# Problem details:
Quote exactly, and only, the lines of the material below from the line with "support@primarymover.com (446, 46)" through the line with "politique de confidentialité (524, 2430)".

# Data listing:
◇ ◇ ◇

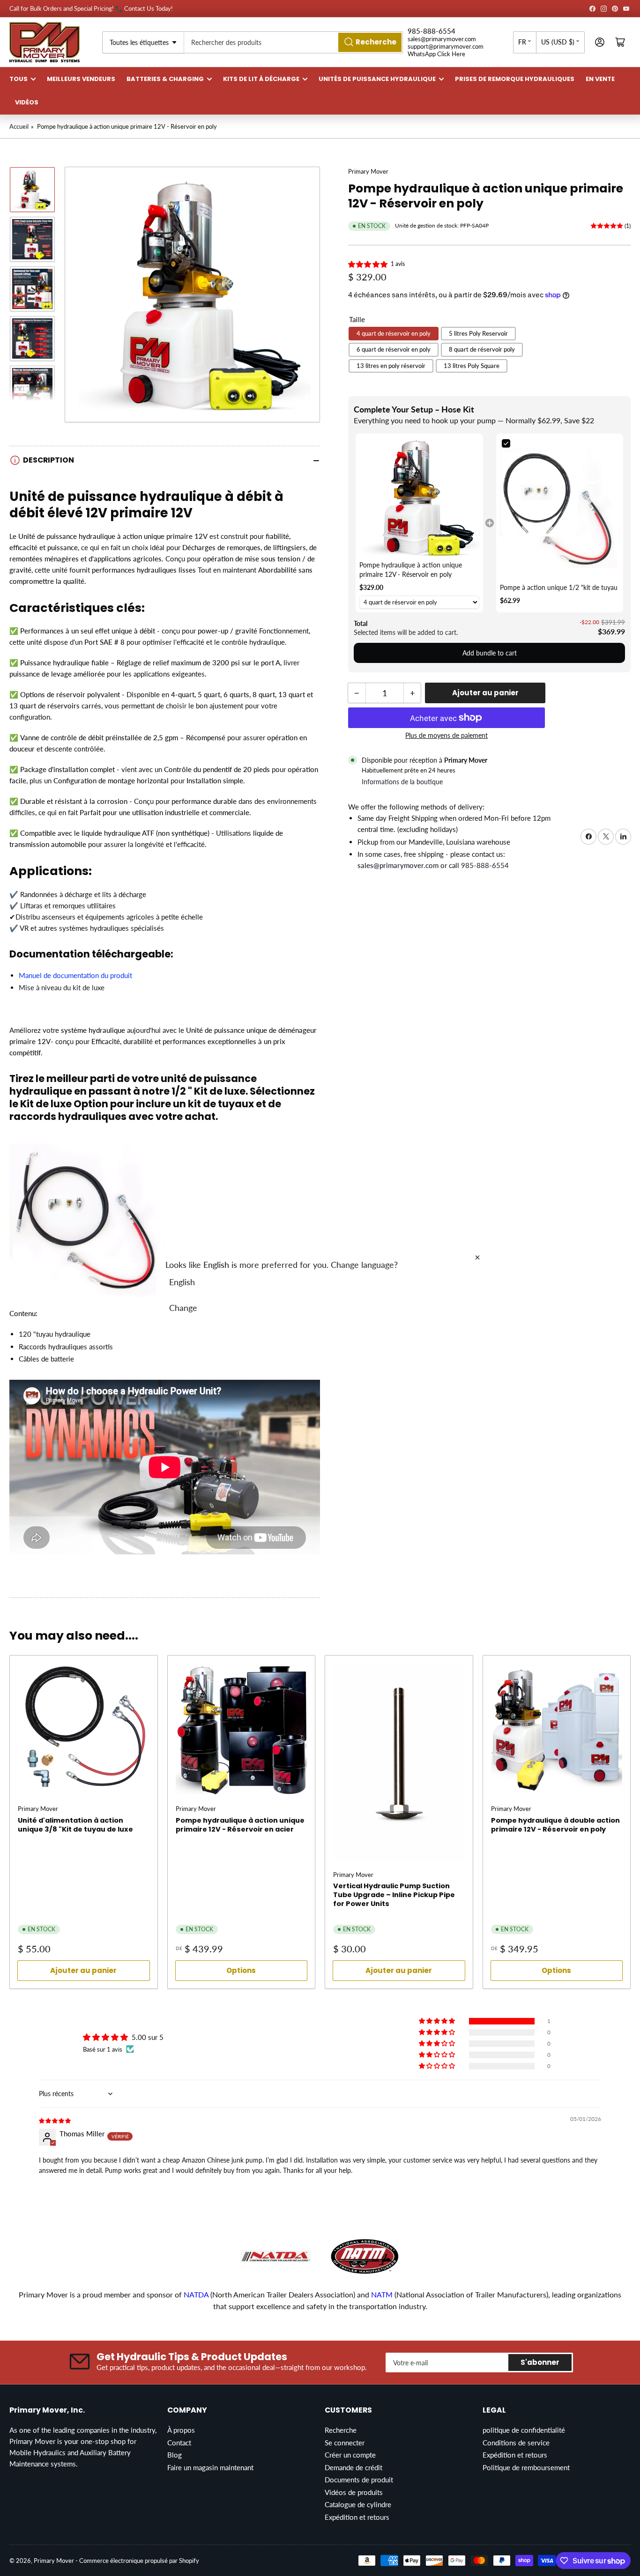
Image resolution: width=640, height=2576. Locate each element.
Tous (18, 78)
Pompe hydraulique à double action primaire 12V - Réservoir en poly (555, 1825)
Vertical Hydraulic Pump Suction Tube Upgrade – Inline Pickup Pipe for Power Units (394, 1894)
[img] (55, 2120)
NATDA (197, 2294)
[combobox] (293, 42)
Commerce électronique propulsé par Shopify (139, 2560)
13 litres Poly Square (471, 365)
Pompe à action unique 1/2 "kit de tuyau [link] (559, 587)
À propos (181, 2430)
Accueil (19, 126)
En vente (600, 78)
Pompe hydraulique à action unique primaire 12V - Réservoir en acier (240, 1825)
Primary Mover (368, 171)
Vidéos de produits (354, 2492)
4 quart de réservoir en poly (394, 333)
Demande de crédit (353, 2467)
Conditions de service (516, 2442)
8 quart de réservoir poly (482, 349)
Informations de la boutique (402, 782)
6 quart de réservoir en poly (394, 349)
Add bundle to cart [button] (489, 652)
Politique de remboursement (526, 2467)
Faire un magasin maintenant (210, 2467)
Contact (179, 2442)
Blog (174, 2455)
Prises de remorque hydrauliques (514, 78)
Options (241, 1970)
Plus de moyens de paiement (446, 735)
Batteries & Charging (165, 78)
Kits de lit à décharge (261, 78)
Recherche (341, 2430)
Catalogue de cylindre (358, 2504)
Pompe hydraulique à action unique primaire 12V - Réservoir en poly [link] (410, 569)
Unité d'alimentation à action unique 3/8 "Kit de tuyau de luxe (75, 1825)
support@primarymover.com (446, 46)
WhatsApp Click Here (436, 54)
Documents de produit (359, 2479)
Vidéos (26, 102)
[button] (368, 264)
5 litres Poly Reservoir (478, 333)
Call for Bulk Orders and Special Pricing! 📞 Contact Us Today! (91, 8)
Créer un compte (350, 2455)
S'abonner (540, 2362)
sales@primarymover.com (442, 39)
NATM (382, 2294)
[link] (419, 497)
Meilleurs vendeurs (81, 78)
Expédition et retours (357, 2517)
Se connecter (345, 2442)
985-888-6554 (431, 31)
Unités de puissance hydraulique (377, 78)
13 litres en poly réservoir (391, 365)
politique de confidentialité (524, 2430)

◇ ◇ ◇

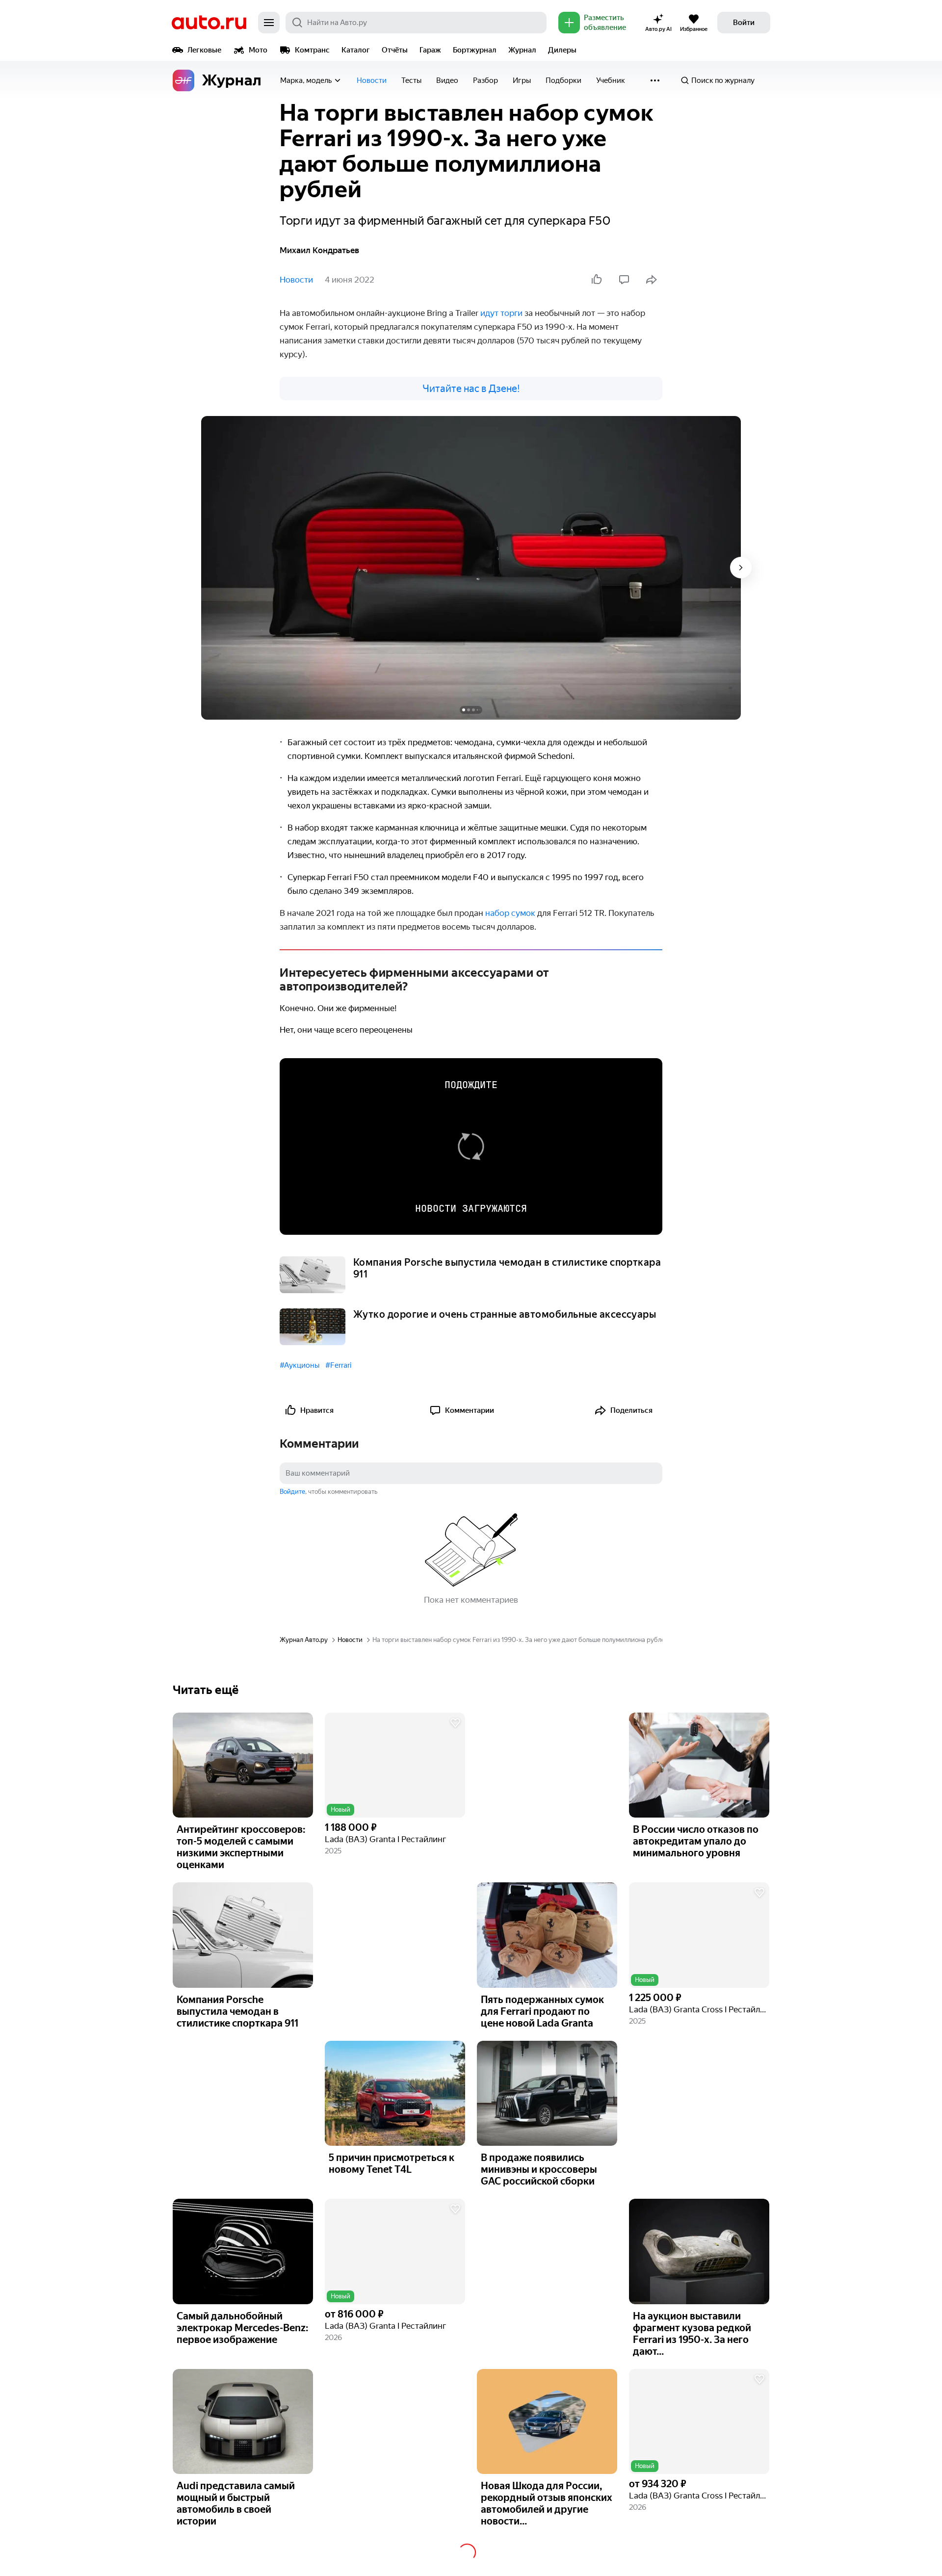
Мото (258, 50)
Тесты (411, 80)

◇ ◇ ◇

# Exercise solution:
support@primarymover.com (446, 46)
WhatsApp Click Here (436, 54)
Documents de produit (359, 2479)
Vidéos (26, 102)
[button] (368, 264)
5 litres Poly Reservoir (478, 333)
Call for Bulk Orders and Special Pricing! 📞 Contact Us Today! (91, 8)
Créer un compte (350, 2455)
S'abonner (540, 2362)
sales@primarymover.com (442, 39)
NATM (382, 2294)
[link] (419, 497)
Meilleurs vendeurs (81, 78)
Expédition et retours (357, 2517)
Se connecter (345, 2442)
985-888-6554 (431, 31)
Unités de puissance hydraulique (377, 78)
13 litres en poly réservoir (391, 365)
politique de confidentialité (524, 2430)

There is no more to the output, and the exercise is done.